# [TASK TO CARRY OUT]
Reproduce the data word for word below, covering the stretch from the line containing "Open Settings from" through the end of the data.

# [DATA IN THIS EXERCISE]
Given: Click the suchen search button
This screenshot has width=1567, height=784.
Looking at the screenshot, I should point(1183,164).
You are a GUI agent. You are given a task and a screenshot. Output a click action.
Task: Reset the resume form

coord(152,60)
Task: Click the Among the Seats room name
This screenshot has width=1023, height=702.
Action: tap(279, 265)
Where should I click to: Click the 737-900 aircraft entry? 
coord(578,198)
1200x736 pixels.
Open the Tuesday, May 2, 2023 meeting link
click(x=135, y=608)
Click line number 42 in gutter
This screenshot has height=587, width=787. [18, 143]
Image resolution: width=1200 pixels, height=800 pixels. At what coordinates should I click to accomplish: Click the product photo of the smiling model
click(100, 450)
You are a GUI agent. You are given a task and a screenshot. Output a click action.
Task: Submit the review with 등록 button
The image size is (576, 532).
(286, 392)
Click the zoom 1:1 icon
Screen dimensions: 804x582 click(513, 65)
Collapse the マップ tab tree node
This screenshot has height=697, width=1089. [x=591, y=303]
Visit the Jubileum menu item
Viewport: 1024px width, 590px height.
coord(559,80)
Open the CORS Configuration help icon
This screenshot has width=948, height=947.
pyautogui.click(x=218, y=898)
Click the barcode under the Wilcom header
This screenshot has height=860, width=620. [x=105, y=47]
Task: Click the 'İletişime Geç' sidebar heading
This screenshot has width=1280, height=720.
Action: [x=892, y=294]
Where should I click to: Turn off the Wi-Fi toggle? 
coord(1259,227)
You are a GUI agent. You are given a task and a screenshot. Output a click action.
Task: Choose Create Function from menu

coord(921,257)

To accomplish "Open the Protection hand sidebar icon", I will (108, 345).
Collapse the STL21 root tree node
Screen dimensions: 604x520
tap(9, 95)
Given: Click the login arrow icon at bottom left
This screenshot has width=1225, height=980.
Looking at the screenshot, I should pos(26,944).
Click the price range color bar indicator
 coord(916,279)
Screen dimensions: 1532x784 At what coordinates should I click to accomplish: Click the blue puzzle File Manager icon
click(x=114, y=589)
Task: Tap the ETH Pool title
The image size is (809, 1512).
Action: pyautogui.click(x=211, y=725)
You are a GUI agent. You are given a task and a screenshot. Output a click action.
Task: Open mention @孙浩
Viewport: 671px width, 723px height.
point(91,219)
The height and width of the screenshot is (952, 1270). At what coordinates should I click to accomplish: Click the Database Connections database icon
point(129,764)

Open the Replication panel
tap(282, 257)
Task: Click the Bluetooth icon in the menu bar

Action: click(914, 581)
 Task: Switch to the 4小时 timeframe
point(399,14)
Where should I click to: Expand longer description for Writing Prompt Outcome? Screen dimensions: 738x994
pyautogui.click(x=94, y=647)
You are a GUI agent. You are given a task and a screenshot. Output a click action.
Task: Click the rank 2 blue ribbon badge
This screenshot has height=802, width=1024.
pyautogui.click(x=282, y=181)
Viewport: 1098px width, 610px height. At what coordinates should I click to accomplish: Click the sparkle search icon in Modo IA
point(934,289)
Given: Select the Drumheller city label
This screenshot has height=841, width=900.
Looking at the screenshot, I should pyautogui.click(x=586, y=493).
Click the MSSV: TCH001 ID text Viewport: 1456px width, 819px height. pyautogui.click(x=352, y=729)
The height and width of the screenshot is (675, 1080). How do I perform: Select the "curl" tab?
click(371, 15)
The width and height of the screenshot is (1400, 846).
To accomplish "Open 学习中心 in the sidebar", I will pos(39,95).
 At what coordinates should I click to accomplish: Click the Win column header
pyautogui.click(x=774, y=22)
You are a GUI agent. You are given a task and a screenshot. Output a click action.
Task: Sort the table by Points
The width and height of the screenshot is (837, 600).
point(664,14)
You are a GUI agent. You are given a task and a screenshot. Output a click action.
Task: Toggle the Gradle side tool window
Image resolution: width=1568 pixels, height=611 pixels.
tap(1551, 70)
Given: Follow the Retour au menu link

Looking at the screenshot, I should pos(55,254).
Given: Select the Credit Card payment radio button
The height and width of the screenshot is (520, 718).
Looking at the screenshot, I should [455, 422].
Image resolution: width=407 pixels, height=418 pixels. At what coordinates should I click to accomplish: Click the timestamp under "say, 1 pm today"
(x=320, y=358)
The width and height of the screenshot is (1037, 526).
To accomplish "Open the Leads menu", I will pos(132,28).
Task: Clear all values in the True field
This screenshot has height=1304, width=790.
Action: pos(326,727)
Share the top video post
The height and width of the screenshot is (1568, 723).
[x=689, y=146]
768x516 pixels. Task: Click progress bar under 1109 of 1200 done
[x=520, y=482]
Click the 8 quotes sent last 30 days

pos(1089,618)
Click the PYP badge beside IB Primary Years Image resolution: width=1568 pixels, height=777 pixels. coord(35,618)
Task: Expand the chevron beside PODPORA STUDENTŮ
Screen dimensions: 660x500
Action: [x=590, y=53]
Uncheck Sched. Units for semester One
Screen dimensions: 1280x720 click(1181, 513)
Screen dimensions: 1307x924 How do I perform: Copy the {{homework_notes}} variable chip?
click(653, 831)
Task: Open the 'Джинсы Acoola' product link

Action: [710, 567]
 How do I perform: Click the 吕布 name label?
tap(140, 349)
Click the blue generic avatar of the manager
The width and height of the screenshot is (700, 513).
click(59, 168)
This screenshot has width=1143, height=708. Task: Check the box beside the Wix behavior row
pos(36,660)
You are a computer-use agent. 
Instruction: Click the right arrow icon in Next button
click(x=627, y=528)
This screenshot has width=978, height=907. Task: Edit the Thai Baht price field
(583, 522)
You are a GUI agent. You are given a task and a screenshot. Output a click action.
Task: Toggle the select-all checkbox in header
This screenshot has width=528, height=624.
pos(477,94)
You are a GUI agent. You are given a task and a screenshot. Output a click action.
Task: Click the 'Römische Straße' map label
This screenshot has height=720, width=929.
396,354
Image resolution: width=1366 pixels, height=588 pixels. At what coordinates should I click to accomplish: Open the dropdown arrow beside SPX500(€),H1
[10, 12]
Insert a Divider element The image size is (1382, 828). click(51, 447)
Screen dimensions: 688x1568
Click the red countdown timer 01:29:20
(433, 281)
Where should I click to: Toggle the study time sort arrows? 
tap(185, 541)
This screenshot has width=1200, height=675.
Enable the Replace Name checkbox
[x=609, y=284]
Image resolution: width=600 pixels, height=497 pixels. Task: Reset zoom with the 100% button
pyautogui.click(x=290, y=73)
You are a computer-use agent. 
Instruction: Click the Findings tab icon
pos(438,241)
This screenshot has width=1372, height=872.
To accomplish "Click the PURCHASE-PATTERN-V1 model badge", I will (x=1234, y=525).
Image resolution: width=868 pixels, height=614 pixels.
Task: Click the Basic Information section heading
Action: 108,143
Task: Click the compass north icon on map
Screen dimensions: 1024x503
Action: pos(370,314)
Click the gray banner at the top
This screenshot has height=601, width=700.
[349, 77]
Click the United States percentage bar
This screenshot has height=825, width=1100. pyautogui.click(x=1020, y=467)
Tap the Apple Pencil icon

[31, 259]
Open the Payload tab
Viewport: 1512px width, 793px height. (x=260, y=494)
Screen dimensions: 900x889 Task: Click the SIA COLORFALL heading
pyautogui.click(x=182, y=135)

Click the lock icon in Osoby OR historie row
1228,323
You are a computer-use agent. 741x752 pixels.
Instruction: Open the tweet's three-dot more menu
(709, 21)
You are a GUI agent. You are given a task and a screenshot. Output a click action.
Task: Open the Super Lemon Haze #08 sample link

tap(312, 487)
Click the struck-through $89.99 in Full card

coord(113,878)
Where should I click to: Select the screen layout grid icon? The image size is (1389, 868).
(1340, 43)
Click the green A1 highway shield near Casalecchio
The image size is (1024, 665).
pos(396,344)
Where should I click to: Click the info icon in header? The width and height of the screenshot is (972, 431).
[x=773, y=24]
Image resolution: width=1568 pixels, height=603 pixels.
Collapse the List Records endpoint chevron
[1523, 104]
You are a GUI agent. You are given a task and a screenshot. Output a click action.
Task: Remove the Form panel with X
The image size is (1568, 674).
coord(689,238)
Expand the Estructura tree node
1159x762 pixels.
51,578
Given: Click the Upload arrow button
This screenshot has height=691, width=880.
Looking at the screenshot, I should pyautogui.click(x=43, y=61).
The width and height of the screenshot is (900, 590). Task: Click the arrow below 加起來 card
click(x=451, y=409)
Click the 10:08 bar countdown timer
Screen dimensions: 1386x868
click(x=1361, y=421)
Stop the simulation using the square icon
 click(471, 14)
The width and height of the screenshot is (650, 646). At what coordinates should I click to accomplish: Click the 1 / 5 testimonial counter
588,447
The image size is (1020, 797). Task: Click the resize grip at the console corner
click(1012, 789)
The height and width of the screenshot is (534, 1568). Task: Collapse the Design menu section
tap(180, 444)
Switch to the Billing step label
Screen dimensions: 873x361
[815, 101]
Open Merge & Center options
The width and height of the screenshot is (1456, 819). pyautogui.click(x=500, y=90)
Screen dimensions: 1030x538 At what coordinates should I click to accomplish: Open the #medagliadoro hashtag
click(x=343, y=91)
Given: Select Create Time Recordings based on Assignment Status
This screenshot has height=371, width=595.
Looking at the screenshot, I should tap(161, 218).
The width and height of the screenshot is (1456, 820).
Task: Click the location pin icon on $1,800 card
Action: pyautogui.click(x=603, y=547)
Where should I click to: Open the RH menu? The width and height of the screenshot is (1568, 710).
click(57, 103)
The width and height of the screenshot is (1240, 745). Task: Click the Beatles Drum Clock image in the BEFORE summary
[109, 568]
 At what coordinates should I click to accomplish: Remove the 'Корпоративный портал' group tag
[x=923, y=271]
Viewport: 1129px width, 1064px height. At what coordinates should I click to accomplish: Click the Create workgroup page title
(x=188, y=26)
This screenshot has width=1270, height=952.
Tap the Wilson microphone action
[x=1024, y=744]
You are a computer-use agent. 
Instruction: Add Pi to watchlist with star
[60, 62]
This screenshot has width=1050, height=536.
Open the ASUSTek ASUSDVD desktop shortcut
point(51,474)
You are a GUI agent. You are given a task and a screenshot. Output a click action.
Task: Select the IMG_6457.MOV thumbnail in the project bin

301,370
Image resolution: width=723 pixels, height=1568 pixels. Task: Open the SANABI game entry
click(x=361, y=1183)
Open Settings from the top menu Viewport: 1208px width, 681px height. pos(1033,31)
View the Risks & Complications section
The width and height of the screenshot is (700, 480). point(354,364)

# [PROBLEM SOLUTION]
Open Settings from the top menu Viewport: 1208px width, 681px height. pos(1033,31)
View the Risks & Complications section
The width and height of the screenshot is (700, 480). point(354,364)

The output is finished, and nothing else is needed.